Hacker News new | ask | show | jobs
by irthomasthomas 317 days ago
So sonnet-4 is faster than gemini-2.5-flash at long context. That is surprising. Especially since Gemini runs on those fast TPUS.
5 comments

Note that (in the first test, the only one where output length is reported), Gemini Pro returned more than 3x the amount of text, at less than 2x the amount of time. From my experience with Gemini, that time was probably mainly spent on thinking, length of which is not reported here. So looking at pure TPS of output, Gemini is faster, but without clear info on the thinking time/length, it's impossible to judge.
if they left them both on defaults, flash is thinking-by-default and sonnet 4 is no-thinking-by-default
> Claude’s overall response was consistently around 500 words—Flash and Pro delivered 3,372 and 1,591 words by contrast.

It isnt clear from the article whether the time they quote is time-to-first-token or time to completion. If it is latter, then it makes sense why gemini* would take longer even with similar token throughput.

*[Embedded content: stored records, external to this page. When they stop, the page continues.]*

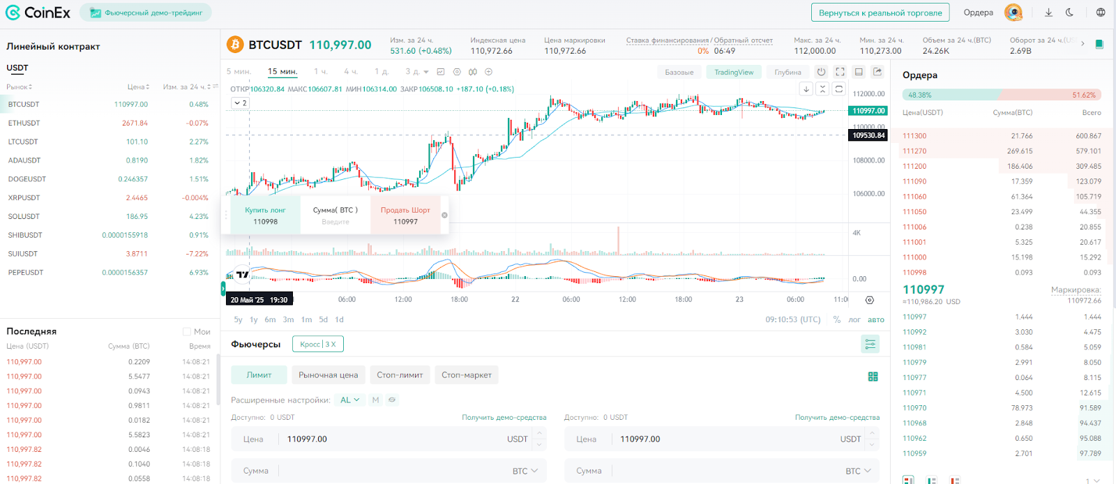Toggle dark mode moon icon
Screen dimensions: 1116x484
point(1069,13)
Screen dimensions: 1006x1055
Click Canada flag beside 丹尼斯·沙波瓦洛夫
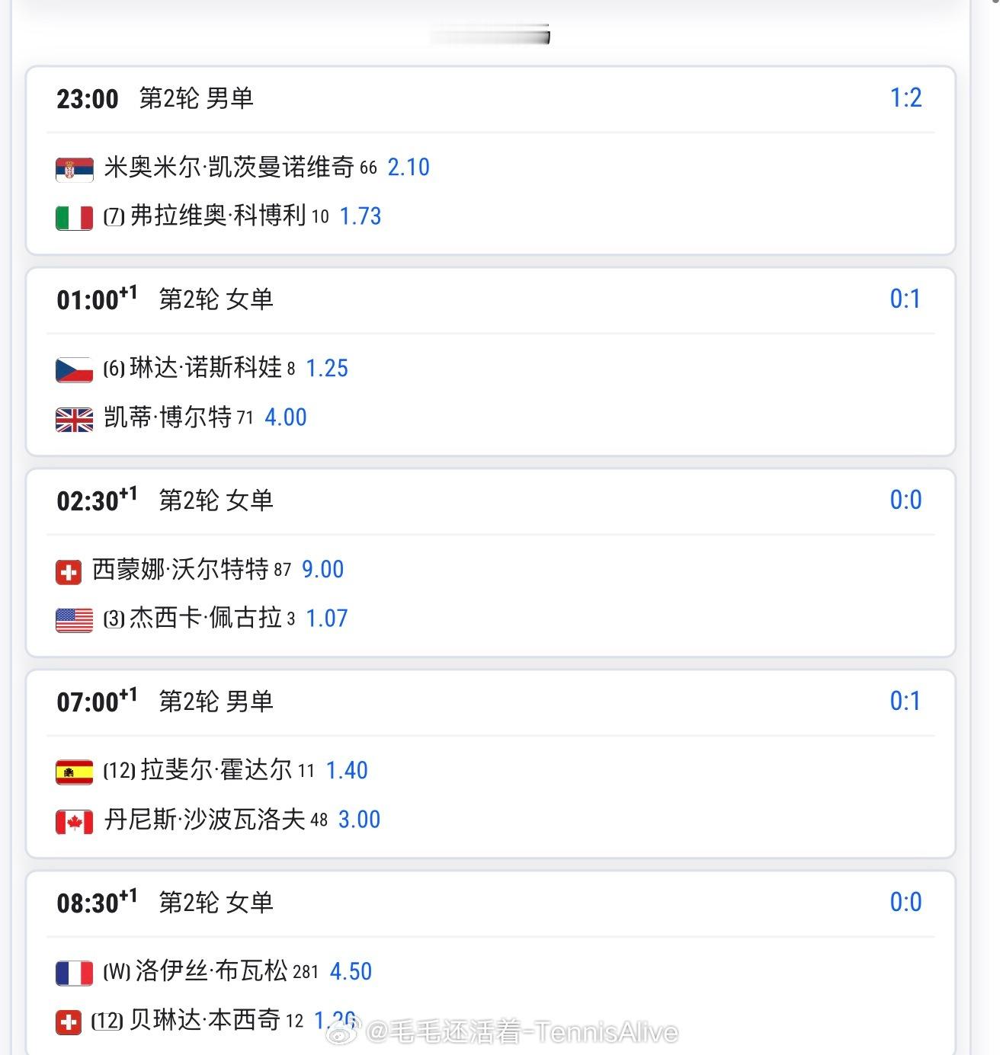click(75, 821)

Anthropic also uses TPUs for inference.
Do they rent them from Google? Or are they a different brand?
Google provides them.
Ah cool I'll have to read up on that, I had thought that google was hoarding them.
output tokens must be generated in order (autoregressive decoding), inputs don’t have that constraint, so prefill is parallel, with stronger kernels, KV-cache handling, and batching, Claude can outrun Gemini.